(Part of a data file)
-=-=-

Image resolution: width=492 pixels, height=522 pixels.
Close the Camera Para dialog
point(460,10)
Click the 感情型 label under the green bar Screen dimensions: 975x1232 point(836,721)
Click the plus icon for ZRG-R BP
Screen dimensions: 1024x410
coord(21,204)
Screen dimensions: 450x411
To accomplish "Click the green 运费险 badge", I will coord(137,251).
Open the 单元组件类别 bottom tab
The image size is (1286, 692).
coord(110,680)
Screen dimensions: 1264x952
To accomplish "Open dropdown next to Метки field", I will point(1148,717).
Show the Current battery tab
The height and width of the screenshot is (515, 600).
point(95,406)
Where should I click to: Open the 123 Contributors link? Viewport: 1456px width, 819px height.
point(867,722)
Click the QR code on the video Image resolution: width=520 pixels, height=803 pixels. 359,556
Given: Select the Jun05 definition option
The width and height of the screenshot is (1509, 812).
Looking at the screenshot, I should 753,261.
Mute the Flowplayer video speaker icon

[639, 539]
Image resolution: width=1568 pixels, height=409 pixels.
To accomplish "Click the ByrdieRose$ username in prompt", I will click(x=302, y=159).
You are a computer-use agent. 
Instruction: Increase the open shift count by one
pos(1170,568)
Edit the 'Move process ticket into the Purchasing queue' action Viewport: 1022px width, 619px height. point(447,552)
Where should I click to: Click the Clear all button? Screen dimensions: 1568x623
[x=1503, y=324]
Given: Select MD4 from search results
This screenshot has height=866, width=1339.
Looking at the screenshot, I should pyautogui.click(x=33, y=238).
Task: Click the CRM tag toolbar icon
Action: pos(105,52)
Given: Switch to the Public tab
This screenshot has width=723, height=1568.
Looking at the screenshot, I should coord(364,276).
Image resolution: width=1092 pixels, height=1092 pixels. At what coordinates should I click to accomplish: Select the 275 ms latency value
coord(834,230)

-=-=-

## OBJECTIVE
Echo the part of the rows that runs from the start through the line containing "coord(110,680)", with both ends included.

## RESPONSE BELOW
Image resolution: width=492 pixels, height=522 pixels.
Close the Camera Para dialog
point(460,10)
Click the 感情型 label under the green bar Screen dimensions: 975x1232 point(836,721)
Click the plus icon for ZRG-R BP
Screen dimensions: 1024x410
coord(21,204)
Screen dimensions: 450x411
To accomplish "Click the green 运费险 badge", I will coord(137,251).
Open the 单元组件类别 bottom tab
The image size is (1286, 692).
coord(110,680)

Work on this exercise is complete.